We are given that the angle of elevation of the bottom of the flag staff is \[\alpha \] and the angle of elevation at the top of the flag staff is \[\beta \] .
Also, we know that the value of \[\tan x\] in a right-angle triangle is \[\tan x = \dfrac{{perpendicular}}{{base}}\] .
In the \[\vartriangle OAC\] ,
\[\tan \theta = \dfrac{{AC}}{{AO}}\]
Here \[\theta = \beta \]and \[AC = y + h\] ,
\[\tan \beta = \dfrac{{y + h}}{{AO}}\]
On Cross multiplying we get,
\[ \Rightarrow AO = \dfrac{{y + h}}{{\tan \beta }}\] .

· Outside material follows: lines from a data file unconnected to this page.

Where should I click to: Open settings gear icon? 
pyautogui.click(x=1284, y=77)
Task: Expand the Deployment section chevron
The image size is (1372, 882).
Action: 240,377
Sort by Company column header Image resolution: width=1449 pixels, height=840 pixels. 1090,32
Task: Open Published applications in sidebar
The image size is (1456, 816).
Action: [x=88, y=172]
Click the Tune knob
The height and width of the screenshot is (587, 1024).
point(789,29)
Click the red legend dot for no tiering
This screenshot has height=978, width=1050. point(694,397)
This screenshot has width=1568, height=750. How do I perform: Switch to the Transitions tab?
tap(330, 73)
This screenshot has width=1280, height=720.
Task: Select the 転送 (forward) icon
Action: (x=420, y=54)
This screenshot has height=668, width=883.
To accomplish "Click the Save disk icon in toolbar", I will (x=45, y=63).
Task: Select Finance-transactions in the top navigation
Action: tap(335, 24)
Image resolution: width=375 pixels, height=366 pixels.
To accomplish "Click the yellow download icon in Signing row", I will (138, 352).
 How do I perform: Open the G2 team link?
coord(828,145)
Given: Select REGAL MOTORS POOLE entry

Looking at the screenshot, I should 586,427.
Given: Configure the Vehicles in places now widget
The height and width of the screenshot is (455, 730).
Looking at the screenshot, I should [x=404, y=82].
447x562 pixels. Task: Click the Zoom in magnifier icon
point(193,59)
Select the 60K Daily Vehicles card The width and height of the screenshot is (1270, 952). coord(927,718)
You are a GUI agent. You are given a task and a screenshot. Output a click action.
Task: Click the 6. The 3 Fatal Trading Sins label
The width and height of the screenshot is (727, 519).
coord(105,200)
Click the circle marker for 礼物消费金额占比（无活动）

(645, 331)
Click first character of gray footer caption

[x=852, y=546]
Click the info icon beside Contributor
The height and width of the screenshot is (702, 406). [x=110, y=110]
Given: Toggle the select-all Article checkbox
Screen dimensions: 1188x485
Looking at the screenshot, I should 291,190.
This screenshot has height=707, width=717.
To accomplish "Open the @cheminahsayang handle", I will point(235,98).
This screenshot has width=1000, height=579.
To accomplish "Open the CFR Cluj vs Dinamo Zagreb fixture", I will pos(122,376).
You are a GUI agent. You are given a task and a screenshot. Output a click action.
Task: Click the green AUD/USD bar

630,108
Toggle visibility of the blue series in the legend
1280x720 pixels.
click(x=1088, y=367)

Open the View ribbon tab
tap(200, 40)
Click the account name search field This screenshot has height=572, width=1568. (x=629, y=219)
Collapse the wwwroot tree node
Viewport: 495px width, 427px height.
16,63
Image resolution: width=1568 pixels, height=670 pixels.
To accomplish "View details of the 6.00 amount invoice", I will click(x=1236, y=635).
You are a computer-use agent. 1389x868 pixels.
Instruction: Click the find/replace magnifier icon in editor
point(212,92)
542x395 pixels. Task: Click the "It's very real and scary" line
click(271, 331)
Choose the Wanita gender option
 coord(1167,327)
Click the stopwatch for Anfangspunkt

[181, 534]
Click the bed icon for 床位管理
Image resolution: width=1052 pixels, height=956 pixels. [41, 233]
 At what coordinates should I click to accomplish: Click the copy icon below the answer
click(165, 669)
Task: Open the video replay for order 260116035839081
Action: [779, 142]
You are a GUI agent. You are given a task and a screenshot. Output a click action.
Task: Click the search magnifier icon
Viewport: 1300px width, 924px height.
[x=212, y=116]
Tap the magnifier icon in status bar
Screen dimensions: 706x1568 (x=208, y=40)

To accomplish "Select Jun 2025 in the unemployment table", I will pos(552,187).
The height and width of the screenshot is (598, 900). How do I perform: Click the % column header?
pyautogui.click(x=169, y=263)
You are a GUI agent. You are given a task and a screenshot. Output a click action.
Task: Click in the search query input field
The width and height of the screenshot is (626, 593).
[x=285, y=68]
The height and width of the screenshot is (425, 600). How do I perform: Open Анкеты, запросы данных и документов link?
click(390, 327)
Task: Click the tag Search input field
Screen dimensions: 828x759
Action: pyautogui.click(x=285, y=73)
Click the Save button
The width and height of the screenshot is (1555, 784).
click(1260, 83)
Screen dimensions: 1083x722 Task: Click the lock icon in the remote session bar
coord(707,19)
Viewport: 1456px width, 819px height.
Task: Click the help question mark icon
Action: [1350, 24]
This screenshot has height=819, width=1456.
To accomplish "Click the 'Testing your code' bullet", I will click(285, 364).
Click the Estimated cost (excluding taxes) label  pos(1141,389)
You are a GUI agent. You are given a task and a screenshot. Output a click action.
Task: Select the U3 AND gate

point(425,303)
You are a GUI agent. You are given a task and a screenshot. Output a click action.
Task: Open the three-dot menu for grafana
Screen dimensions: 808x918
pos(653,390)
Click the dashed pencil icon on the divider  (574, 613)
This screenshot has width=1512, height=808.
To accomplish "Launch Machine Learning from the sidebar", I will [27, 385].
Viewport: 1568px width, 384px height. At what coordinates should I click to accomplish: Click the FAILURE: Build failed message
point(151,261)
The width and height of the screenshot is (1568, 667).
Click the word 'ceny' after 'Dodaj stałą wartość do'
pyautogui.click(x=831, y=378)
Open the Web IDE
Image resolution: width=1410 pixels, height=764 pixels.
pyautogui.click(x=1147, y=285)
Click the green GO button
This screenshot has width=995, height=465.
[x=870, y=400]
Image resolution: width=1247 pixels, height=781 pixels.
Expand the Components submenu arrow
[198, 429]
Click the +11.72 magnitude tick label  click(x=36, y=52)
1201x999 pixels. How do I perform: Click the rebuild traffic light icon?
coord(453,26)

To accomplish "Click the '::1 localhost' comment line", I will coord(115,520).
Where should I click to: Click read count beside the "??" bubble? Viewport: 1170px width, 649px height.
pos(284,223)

Now we will consider the \[\vartriangle OAB\]
Here,
 \[
  \tan \alpha = \dfrac{{AB}}{{AO}} \\
   \Rightarrow \tan \alpha = \dfrac{y}{{AO}} \\
   \Rightarrow AO = \dfrac{y}{{\tan \alpha }} \\
 \]
Equate both the values of \[AO\] ,
\[\dfrac{{y + h}}{{\tan \beta }} = \dfrac{y}{{\tan \alpha }}\]
\[
   \Rightarrow y\tan \beta = y\tan \alpha + h\tan \alpha \\
   \Rightarrow y\tan \beta - y\tan \alpha = h\tan \alpha \\
   \Rightarrow y\left[ {\tan \beta - \tan \alpha } \right] = h\tan \alpha \\
 \]
In the last step we will find the value of \[y\] ,
\[ \Rightarrow y = \dfrac{{h\tan \alpha }}{{\tan \beta - \tan \alpha }}\] .
Hence, we have proved that \[ y = \dfrac{{h\tan \alpha }}{{\tan \beta - \tan \alpha }}\] .

Note: To find solutions to such problems, it is very essential to draw the diagrams first. The diagrams are very helpful in finding the solutions to such questions. Also, remember the value of \[\tan x\] in a right-angle triangle, which is, \[\tan x = \dfrac{{perpendicular}}{{base}}\] . This will help you to solve sums similar to this question.